Кабы не та кручина, что умные люди повсеместно наперечет.
Гадание на бобах
Отчего-то человечество, особенно неблагополучная его часть, исстари стремилось хоть одним глазком заглянуть в грядущее, точно оно медом ему намазано, точно оно определенно таит в себе радостные перемены или, напротив, ужасные катаклизмы, что с точки зрения праздного любопытства совершенно одно и то же. Даром что давным-давно сказано у Екклезиаста: «во многая знания многая печали» — хлебом нашего брата не корми, а подай ему хоть приблизительные сведения о грядущем, чего ради он от седой древности эксплуатирует цыган, звездочетов, юродивых, предсказателей по призванию, вроде пифий, а также завел себе гадание на картах, на кофейной гуще и на бобах; специалисты говорят, что самое верное будет как раз гадание на бобах. И все-то человеку не терпится предугадать, — от душещипательной цифири после черточки на надгробии до движения цен на продовольственные продукты. И вот, спрашивается, зачем? Да, наверное, низачем, затем что, как сказано у Достоевского, «человек есть двуногое существо и неблагодарное», то есть вроде бы живи и радуйся, пребывая в спасительном неведении относительно очередного государственного переворота или даты своей кончины, сиречь пользуясь величайшим благом, завещанным нам от Бога… и все-таки любопытно, до нытья под ложечкой любопытно: какие еще гадости нам готовит грядущий день.
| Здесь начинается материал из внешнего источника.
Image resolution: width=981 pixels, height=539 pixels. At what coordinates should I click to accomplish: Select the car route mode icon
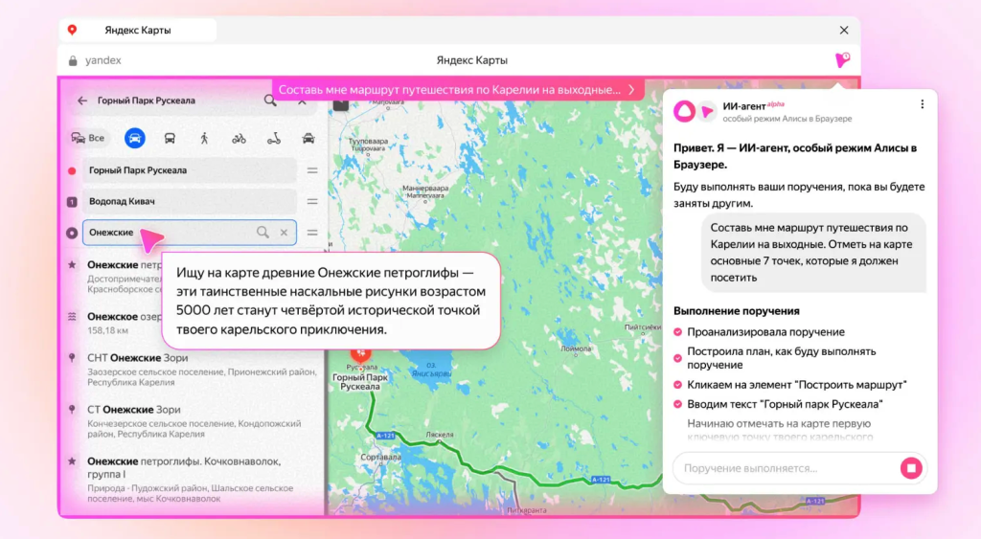click(x=135, y=138)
В сущности, это любопытство не так уж и трудно удовлетворить, если оттолкнуться от опыта прошлого, прибегнуть к законам неформальной логики и принять в расчет некоторые шалые отклонения от столбового исторического пути и линий судьбы, начертанных на ладонях. Даже проще: что ни предскажи, все сбудется, поскольку возможности человека значительно превышают силы воображения — недаром последовательно реализуются прогнозы ясновидящего Нострадамуса, предвосхитившего и Великую французскую революцию, и обе мировые войны, и множество иных общечеловеческих неприятностей, а впрочем, он напустил такого поэтического тумана, что в каждом катрене мерещится намек на большевистский переворот. И даже еще проще: как говорится, к бабке ходить не нужно, чтобы, например, проникнуть в будущее гг. Мюлера, Брауна и Дюпона — все помрут, если, конечно, какой-нибудь русачок с тоски не синтезирует элексир вечной молодости, который немедленно запатентуют приспешники капитала; то же самое не мудрено угадать ближайшее будущее, скажем, Бельгийского королевства — конституционная монархия плюс стопроцентный социализм, если, конечно, какому-нибудь очумелому нашему соотечественнику не вздумается омыть в Шельде солдатские сапоги.
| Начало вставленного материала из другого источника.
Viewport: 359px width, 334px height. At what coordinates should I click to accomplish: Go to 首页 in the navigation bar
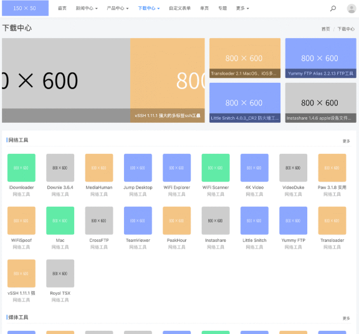point(62,8)
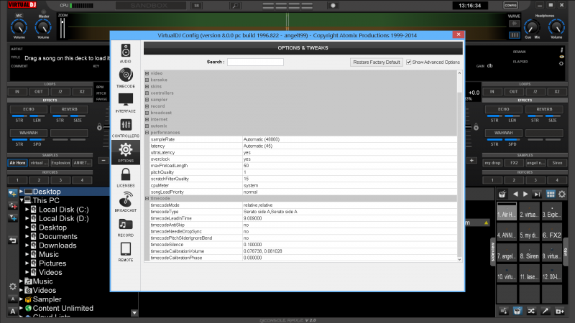Viewport: 575px width, 323px height.
Task: Select Downloads folder in browser tree
Action: point(58,245)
Что до России, то, по правде говоря, провидеть ее ближайшее будущее невозможно, как ни раскидывай бобы, раз за разом вырисовываются фигуры, подозрительно смахивающие на кукиш, а все потому, что русская жизнь на неожиданности торовата, даже и чересчур, к тому же развивается она отнюдь не по законам гегелевской диалектики, но некоторым образом наоборот, и несет ее, Мать, от подпункта «вчера» до подпункта «завтра», как пьяного домой несет — зигзагами и кругами. Оттого-то нашей России одинаково блазнит экономическое возрождение и хозяйственная разруха, упрочение демократических институтов и фашистская диктатура, органическое врастание в сообщество цивилизованных государств и третья мировая война из-за широкого распространения по Москве вялотекущей шизофрении. Точно так же невозможно предсказать, что будет завтра с Ивановым, Сидоровым и Петровым, ибо хождение по тротуарам и после наступления темноты у нас довольно рисковые предприятия, качественные показатели алкоголя по сногсшибательности приближаются к цианидам, а национальный характер вообще таков, что человек может собраться в Большой театр, но в результате оказаться на похоронах, в Нижнем Новгороде, за решеткой или под кроватью чужой жены. Мюлер, Браун и Дюпон как договорятся через десять лет слегка обмыть в кафе «Ротонда» выгодное вложение, коли оно действительно окажется выгодным, так и не отступят от своего решения ни на йоту, а с нас, в сущности, чего взять, если в России даже таянье льда происходит не по Цельсию, а в силу неблагоприятно сложившихся обстоятельств.
Но отдаленное будущее нашего отечества вроде бы просматривается вполне, по крайней мере, виден его каркас: как была родимая земля велика и обильна, такой она и останется, как не было в ней порядка, так и не будет, хоть ты смертную казнь вводи за непристойные надписи на заборах. И через эту твердокаменную конституцию нам, похоже, до скончания века не перешагнуть, ну ниша у нас такая, такое вот чертово назначение — изумлять поднебесный мир, вернее, заинтересованную его часть, хитросплетением безалаберности, чувства долга, беспричинной жестокости, детского добродушия, низменных порывов, космической высоты духа, бессребреничества, жуликоватости, изысканной мысли, дурости и стоптанных каблуков. Миссия эта, конечно, неблагодарная, но у каждого свое: у голландцев тюльпаны, у американцев сокровища, а у нас чертово назначение: беспокоить мировое сообщество на тот счет, что эволюция человека не пресеклась.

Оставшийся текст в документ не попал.